Lubricant Laxatives: These make stool slippery, so it moves through the intestine more easily and quickly. They typically take six to eight hours to work. 
Emollient Laxatives: These stool softeners cause fats and water to penetrate to the stool, making it move more easily through the digestive system. They typically take 12 to 72 hours to work. 
Stimulant Laxatives: These stimulate the lining of the intestine to propel the stool along. They provide very quick relief but should only be used occasionally.
Osmotic and Hyperosmolar Laxatives: These draw fluids into the intestine from the surrounding tissues, making stool softer and easier to pass. They may take 30 minutes to six hours to work, depending on the type. 

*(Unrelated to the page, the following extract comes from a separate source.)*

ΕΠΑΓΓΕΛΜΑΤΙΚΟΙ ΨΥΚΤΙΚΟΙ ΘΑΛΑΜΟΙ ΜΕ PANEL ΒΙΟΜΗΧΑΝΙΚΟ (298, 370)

     Laxative abuse happens when a person takes higher or more frequent doses of laxatives than are recommended. Abusing these medicines is dangerous and can result in serious or life-threatening complications, such as: electrolyte and mineral imbalances, severe dehydration, laxative dependence, chronic constipation, internal organ damage and increased colon cancer risk.
     Some people take laxatives to lose weight, but research has shown they are not effective at and they can be dangerous when used for this purpose. Any weight loss that's achieved by a laxative-induced bowel movement contains little food, fat, or calories. The weight returns when fluids are drunk.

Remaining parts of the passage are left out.